Na decisão, proferida pelo 4º Juizado Especial Cível da capital, o magistrado entendeu que houve irregularidade na forma como ocorreu a rescisão do contrato de prestação de serviços mantido entre as partes. Segundo o entendimento judicial, a medida contrariou princípios como a boa-fé objetiva e o dever de lealdade nas relações contratuais.
Conforme consta no processo, o personal trainer alegou que o encerramento do vínculo ocorreu de forma repentina, impedindo que ele comunicasse seus alunos sobre a situação. A defesa sustentou que a forma como tudo aconteceu causou prejuízos à sua imagem profissional e reputação.
Ao analisar o caso, a Justiça fixou indenização de R$ 3 mil por danos morais.
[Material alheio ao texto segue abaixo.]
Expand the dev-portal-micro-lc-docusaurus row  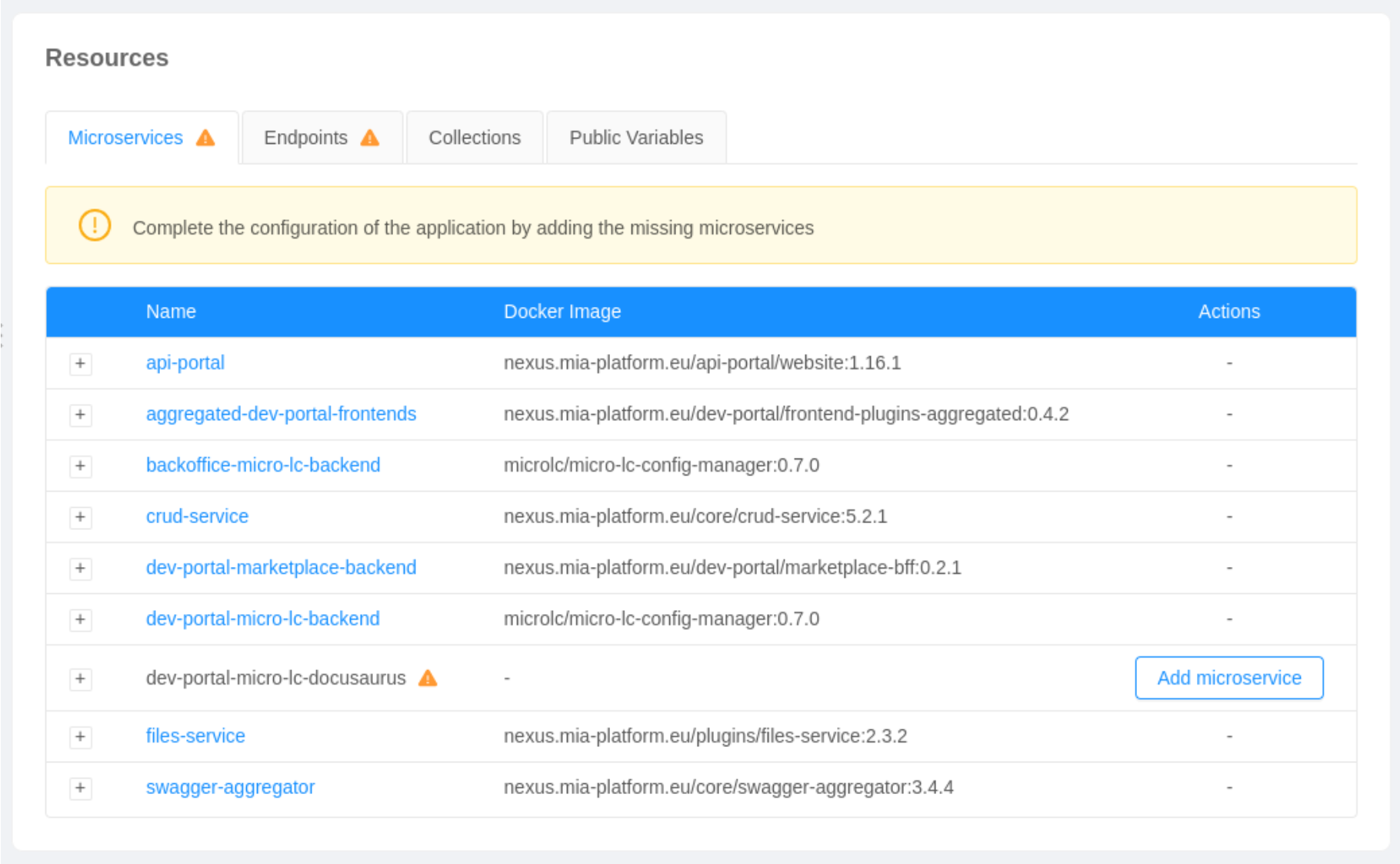[x=80, y=679]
O valor deverá ser corrigido monetariamente e acrescido de juros, conforme estabelecido na sentença.
O pedido de indenização por lucros cessantes, no entanto, foi negado por ausência de provas documentais que demonstrassem os prejuízos financeiros alegados pelo profissional.
O episódio ganhou ampla repercussão nas redes sociais após a divulgação das imagens mostrando Guilherme se alimentando no piso de um vestiário. A situação gerou debates sobre as condições de trabalho enfrentadas por profissionais autônomos que atuam em academias e sobre o acesso desses trabalhadores a espaços adequados para alimentação.
O processo tramita no Tribunal de Justiça de Rondônia e a sentença foi proferida no final de abril.